Now then, you are faced with this situation: You are the Government when you want to be. You can control the Government because when you cast your vote that decides what sort of a government you will have. In 1946 just one-third of the people of this country voted; two-thirds of them stayed at home. And you got the 80th Congress. You got just what you deserved because you didn't do your duty. Don't do that again. Turn out on the 2d of November and send John O'Grady to the Congress and reelect Mr. Schricker Governor of this great State of Indiana; and if you do that I'll stay in the White House another 4 years and won't be troubled with the housing shortage on the 20th of January.

[7.] INDIANAPOLIS, INDIANA (Indiana Theater Ballroom, 4:55 p.m.)

Thank you, Governor. I think you are a good prophet, and I know you are a good prophet because I have been informed that this is a gathering of the Democratic workers of Indiana. The Democratic Party is based from the precinct and to the township and to the county and to the district and to the State. That kind of organization is really necessary to make a great party function.

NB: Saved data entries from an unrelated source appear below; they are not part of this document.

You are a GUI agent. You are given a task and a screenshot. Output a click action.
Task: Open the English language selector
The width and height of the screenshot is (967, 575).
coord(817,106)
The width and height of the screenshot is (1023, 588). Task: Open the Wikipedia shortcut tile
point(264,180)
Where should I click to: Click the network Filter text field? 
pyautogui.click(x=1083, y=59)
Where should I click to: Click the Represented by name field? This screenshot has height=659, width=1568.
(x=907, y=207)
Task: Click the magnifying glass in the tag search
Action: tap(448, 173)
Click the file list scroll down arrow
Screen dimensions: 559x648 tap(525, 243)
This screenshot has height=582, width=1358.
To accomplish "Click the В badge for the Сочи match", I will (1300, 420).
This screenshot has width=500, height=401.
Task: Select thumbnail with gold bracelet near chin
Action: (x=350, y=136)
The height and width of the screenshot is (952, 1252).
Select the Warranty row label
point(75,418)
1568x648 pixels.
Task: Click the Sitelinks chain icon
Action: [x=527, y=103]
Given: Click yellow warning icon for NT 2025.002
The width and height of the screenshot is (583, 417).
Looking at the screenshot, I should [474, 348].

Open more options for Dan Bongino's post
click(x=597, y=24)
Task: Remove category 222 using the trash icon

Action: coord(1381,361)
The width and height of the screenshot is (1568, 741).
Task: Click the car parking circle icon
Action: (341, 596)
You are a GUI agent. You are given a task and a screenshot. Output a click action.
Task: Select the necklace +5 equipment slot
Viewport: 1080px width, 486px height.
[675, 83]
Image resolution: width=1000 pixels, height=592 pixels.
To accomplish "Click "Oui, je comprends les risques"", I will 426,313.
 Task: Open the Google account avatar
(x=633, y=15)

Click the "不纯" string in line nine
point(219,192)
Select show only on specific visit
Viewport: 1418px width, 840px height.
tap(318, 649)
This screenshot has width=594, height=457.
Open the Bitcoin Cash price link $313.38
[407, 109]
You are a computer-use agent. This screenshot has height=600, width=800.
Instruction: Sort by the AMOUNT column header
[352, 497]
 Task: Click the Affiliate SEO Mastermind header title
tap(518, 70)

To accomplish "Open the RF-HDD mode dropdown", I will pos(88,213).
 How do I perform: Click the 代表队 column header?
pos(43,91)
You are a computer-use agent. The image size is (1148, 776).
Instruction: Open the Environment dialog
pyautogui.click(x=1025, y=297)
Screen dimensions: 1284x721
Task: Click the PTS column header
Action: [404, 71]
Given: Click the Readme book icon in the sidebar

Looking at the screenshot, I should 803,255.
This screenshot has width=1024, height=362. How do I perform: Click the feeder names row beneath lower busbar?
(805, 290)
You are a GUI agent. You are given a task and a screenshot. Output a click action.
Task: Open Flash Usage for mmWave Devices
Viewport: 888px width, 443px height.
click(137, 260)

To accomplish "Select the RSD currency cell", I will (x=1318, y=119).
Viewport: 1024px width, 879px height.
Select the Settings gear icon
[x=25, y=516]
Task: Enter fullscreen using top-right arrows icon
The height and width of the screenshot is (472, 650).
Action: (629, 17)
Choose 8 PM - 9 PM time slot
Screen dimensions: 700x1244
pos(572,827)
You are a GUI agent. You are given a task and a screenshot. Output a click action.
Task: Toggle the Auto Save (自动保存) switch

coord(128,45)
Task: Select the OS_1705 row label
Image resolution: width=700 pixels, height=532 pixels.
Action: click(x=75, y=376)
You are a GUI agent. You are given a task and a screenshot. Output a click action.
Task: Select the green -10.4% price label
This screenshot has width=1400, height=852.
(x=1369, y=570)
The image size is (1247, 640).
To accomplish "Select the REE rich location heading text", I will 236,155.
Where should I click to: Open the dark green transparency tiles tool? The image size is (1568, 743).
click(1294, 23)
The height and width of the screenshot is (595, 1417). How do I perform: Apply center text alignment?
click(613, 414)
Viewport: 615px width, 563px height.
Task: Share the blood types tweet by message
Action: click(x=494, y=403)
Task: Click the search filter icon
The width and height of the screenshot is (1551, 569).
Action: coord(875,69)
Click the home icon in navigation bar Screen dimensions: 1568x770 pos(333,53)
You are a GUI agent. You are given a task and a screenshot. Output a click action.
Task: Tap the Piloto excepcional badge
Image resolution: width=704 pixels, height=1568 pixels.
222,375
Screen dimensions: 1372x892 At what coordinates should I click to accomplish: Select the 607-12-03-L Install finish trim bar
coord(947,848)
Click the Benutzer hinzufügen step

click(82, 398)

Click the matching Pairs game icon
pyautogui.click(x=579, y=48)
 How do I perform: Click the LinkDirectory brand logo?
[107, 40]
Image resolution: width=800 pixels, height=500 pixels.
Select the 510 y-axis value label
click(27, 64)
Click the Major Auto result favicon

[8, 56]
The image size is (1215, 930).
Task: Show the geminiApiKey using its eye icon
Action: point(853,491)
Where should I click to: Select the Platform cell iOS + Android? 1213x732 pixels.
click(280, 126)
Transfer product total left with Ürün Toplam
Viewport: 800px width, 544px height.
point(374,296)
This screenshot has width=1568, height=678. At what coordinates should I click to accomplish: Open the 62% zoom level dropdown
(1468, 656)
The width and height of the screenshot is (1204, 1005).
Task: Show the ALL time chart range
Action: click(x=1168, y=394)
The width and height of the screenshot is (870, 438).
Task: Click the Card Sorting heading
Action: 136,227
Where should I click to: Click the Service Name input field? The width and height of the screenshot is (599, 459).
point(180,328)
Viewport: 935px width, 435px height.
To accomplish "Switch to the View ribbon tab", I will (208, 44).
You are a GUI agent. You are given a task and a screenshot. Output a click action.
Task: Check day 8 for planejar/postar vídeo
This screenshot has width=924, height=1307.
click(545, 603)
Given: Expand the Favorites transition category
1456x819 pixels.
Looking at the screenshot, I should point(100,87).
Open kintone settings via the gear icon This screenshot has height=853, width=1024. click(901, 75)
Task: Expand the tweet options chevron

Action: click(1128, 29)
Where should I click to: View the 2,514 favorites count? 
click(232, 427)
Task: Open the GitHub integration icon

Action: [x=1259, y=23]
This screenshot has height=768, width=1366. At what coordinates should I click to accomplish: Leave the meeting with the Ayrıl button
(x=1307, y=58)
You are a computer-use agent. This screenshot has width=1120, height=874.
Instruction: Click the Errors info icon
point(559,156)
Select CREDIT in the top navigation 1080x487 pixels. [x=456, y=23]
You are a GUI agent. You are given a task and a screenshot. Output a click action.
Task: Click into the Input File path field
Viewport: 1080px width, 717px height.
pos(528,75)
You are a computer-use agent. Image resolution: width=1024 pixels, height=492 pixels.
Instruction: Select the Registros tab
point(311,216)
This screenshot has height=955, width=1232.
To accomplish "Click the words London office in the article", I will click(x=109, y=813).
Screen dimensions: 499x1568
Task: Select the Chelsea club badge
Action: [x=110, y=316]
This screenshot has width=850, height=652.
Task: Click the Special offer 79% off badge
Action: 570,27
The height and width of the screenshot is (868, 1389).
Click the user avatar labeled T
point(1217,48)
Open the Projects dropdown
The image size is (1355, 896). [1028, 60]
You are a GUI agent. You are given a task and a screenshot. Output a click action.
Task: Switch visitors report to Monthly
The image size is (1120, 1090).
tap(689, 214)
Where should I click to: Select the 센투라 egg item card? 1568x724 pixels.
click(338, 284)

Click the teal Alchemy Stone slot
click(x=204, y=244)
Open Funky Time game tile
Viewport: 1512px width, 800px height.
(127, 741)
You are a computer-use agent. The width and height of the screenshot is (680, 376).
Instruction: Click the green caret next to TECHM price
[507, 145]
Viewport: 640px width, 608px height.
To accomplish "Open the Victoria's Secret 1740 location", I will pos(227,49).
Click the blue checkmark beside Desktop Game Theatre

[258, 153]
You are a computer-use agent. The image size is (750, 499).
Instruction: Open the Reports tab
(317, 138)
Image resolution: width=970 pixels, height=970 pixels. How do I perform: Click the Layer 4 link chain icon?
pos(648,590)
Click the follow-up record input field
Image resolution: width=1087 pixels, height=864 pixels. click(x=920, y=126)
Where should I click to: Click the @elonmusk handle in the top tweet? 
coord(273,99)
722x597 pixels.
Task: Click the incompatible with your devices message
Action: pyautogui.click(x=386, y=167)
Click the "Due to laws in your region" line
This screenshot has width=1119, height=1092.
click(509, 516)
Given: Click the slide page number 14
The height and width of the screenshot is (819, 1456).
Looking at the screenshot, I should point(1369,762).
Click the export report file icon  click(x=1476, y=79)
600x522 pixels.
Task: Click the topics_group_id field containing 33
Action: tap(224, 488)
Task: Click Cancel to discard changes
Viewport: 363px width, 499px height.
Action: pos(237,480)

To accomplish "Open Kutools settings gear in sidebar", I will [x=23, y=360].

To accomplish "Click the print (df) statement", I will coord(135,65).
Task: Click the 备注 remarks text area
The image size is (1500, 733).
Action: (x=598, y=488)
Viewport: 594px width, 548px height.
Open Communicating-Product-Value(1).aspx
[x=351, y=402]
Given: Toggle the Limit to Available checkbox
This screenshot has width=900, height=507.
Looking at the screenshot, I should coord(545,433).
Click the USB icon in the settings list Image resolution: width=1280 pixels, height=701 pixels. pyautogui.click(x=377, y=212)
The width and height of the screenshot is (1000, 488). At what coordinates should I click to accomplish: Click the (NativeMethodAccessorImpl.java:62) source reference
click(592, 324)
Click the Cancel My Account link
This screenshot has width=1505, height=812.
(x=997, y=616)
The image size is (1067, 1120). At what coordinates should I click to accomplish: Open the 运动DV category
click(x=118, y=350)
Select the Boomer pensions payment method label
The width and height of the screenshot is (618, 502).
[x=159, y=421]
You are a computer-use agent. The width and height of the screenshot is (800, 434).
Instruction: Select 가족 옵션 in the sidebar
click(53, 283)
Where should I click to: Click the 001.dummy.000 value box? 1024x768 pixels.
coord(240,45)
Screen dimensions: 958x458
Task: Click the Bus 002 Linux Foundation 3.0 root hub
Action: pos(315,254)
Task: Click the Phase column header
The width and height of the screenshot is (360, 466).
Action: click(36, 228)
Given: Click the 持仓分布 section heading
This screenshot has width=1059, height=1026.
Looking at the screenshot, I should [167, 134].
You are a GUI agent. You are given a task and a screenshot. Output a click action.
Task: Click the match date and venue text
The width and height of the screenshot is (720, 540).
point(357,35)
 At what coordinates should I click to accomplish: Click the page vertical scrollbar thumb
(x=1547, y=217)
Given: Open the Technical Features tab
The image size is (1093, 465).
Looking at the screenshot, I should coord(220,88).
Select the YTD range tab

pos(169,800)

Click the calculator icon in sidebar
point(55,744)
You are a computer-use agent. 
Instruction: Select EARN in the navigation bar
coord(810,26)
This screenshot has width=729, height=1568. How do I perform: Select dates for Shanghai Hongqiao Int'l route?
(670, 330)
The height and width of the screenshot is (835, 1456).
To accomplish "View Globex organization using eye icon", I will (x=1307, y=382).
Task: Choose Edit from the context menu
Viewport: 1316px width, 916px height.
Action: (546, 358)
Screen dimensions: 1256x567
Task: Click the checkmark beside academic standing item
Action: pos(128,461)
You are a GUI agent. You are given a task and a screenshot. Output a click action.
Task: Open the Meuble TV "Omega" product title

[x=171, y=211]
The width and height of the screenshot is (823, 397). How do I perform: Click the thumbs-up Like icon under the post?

I have had a most cordial welcome in Indiana today. I think a great deal of it was due to the fact that I was in the right sort of company--I had the company of that great committeeman, Mr. McHale; and I just feel that Indiana knows which side its bread is buttered on.

Back in 1946, if you remember, the Republicans were preaching that it was time for a change, and they wanted to know why, in electric signs all over the country, if people had had enough.

Well, two-thirds of the people decided that the issue was not worth taking a hand in, and they stayed at home, and we elected a Congress along the lines that the "had enough" people wanted, and I think we have had enough of that Congress and its principles.

Now it is time to change back to the party that has always been for the people. You had a dose of Republican rule for 12 years, from 1920 to 1932, when in March of 1933 Franklin Roosevelt took over. You have had now 2 years of an attempt to turn the clock back to 1922.

You can't do that.

We have got to go forward, and I know that when the Democratic workers in Indiana are willing to turn out as you have turned out this evening, just to see the President, and the next Governor, and your able and distinguished Democratic Mayor of Indianapolis, I know, after meeting all these wonderful people today, that Indiana is going along with the President and try to keep the clock running forward and not backward.

Note: In the course of his remarks on October 15 the President referred to Democratic National Committeeman Frank McHale, Representative Ray J. Madden, Democratic candidate for Governor Henry F. Schricker, Representative Charles A. Halleck, Democratic candidates for Representative Theodore J. Smith, John R. Walsh, and John O'Grady, and Mayor Al Feeney of Indianapolis, all of Indiana.